Mylobot malware comes with rare complexity, dangerous bag of tricks and techniques

A new, dangerous malware has been discovered that ensnares systems into a botnet and comes with a rare level of complexity and a swathe of dangerous features. Researchers at Deep Instinct have described the botnet, dubbed Mylobot, as complex and "never seen in the wild before."

The malware comes with three different layers of evasion techniques, including the use of command and control (C2) servers to download the final payload. It also features various malicious capabilities including anti-sandbox, anti-debugging and anti-VM techniques, wrapping internal parts with an encrypted resource file, code injection, process-hollowing, reflective EXE and a delaying mechanism of 14 days before it accesses its C&C servers.

"The fact that everything takes place in memory (while executing the main business logic of the botnet in an external process using code injection) makes it even harder to detect and trace," Deep Instinct researchers said in a blog post. "When we traced the command and control server, we revealed that it was used by other malware campaigns as well which originated from the dark web."

The malware can hunt for, terminate and delete instances of other malware, specifically aiming for folders of other botnets within an infected system such as DorkBot. This behaviour highlights the raging competition and battle among cybercriminals for target systems and users as the scope of potentially vulnerable devices continues to expand.

"We estimate this rare and unique behavior is because of money purposes within the Dark web," researchers said. "Attackers compete against each other to have as many 'zombie computers' as possible in order to increase their value when proposing services to other attackers, especially when it comes to spreading infrastructures. The more computers – the more money an attacker can make."

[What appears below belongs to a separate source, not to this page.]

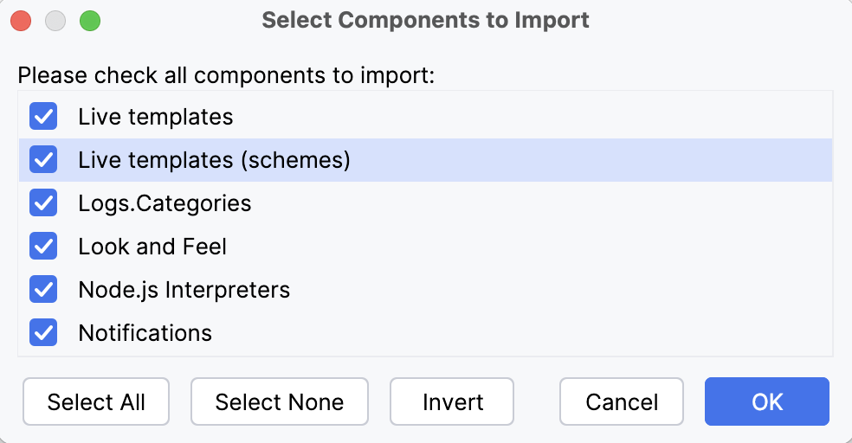Uncheck the Node.js Interpreters checkbox

tap(43, 290)
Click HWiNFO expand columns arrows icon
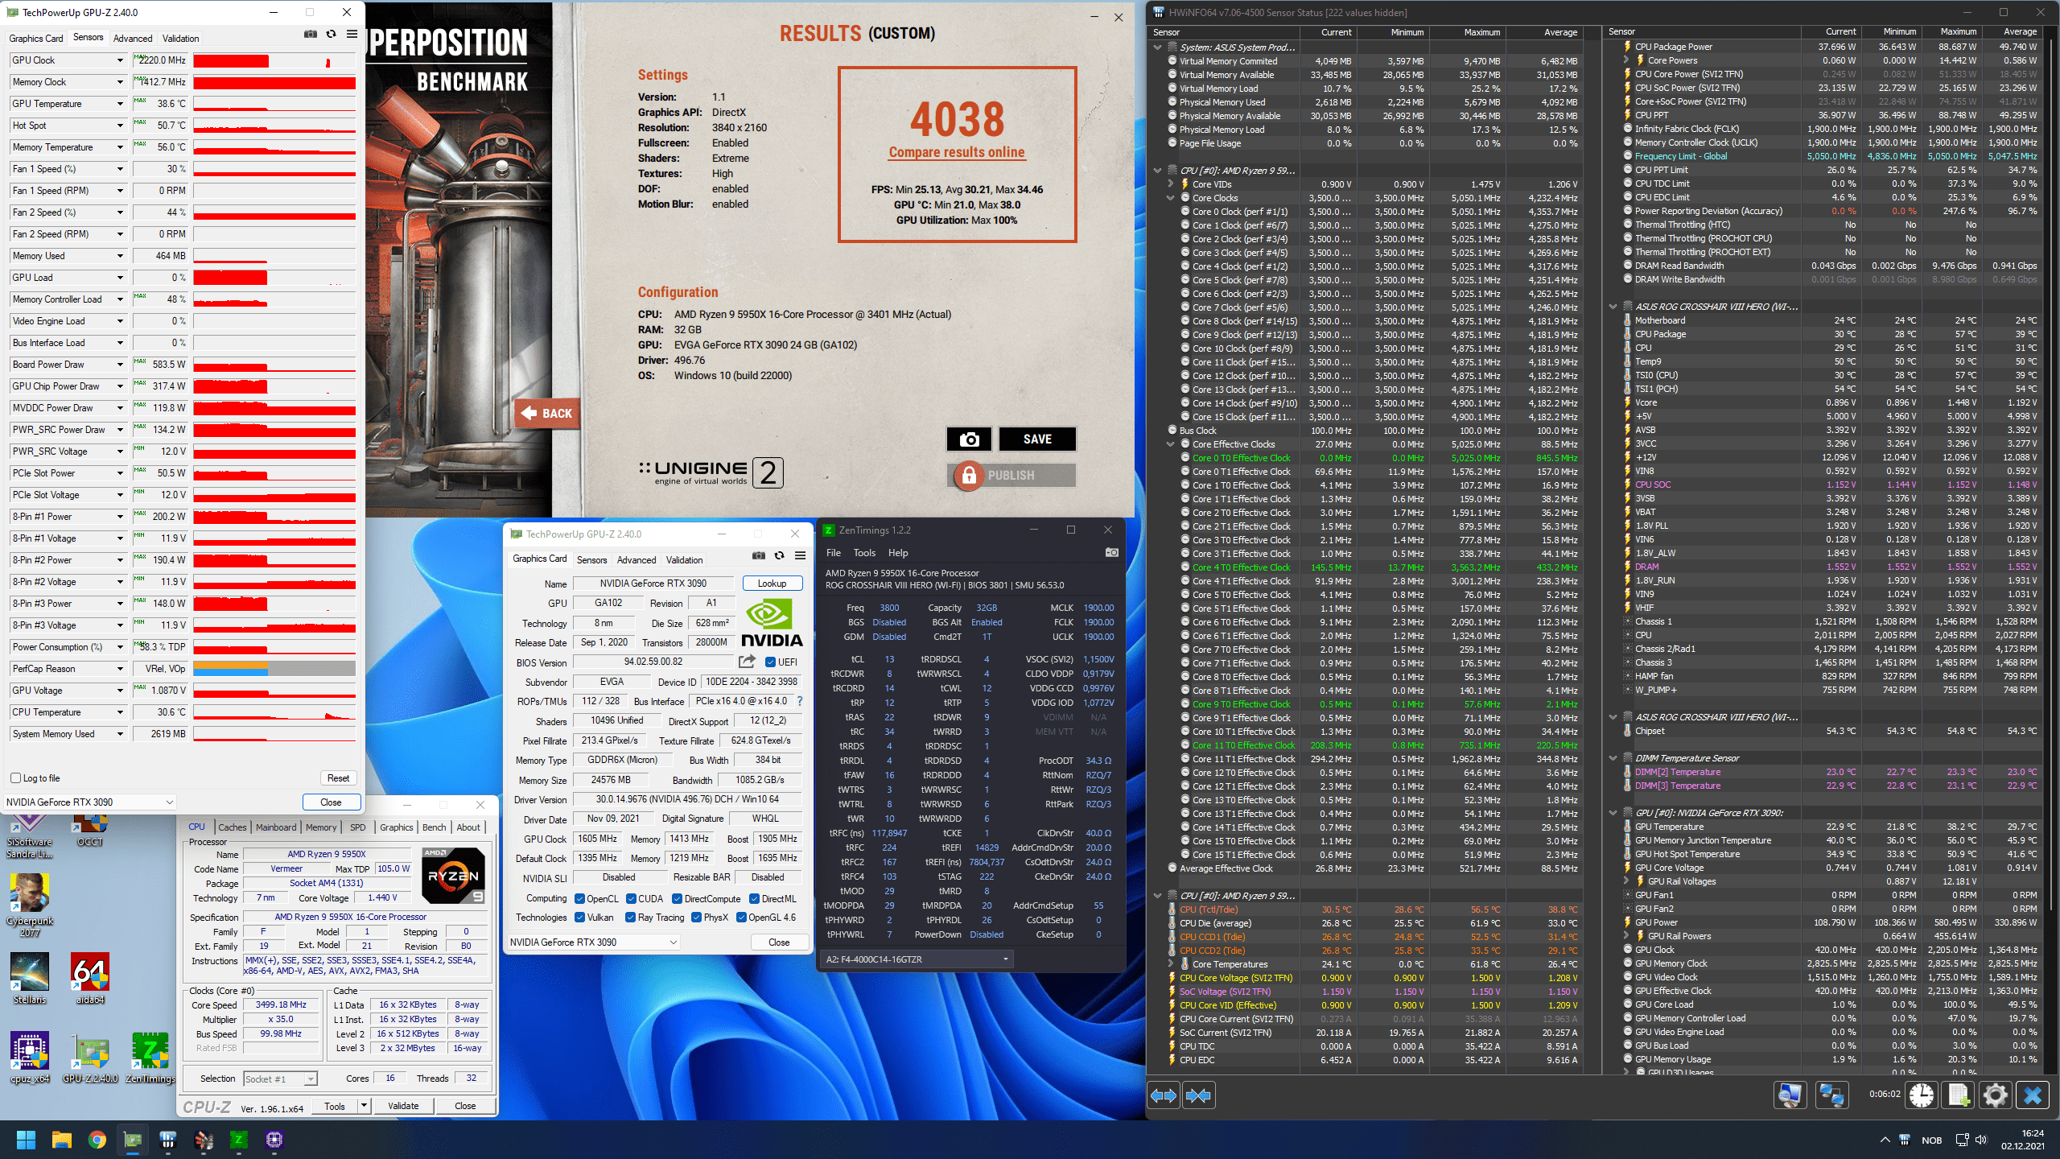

While Mylobot's main functionality allows the attackers to gain complete control of the user's system, it can also be used to download any additional, malicious payloads. These may include cryptomining malware, ransomware, keyloggers, banking trojans, spyware or more. It could also be used to launch DDoS attacks as well.

Researchers have not specified what additional payloads are currently being downloaded by Mylobot. However, the IP of the C&C server was first spotted in November 2015 and is linked to Locky, DorkBot and Redyms/Ramdo.

It is still unclear who is behind the complex botnet, how the malware is currently being delivered and what the attackers' main goals are. However, its sheer level of sophistication and complexity seems to suggest its creators are not amateurs.

“We expect this rare and unique behavior is because of money purposes within the Dark Web. The author of this botnet knows what they’re doing and it is not an amateur operation," Deep Instinct security researcher Tom Nipravsky told Threatpost. "No indication yet of who the author is.

“When it comes to resources ,we see that the botnet is trying to connect to 1404 different domains (in the time of writing this research, only one was alive). This is an indication for big resources in order to register all those domains.”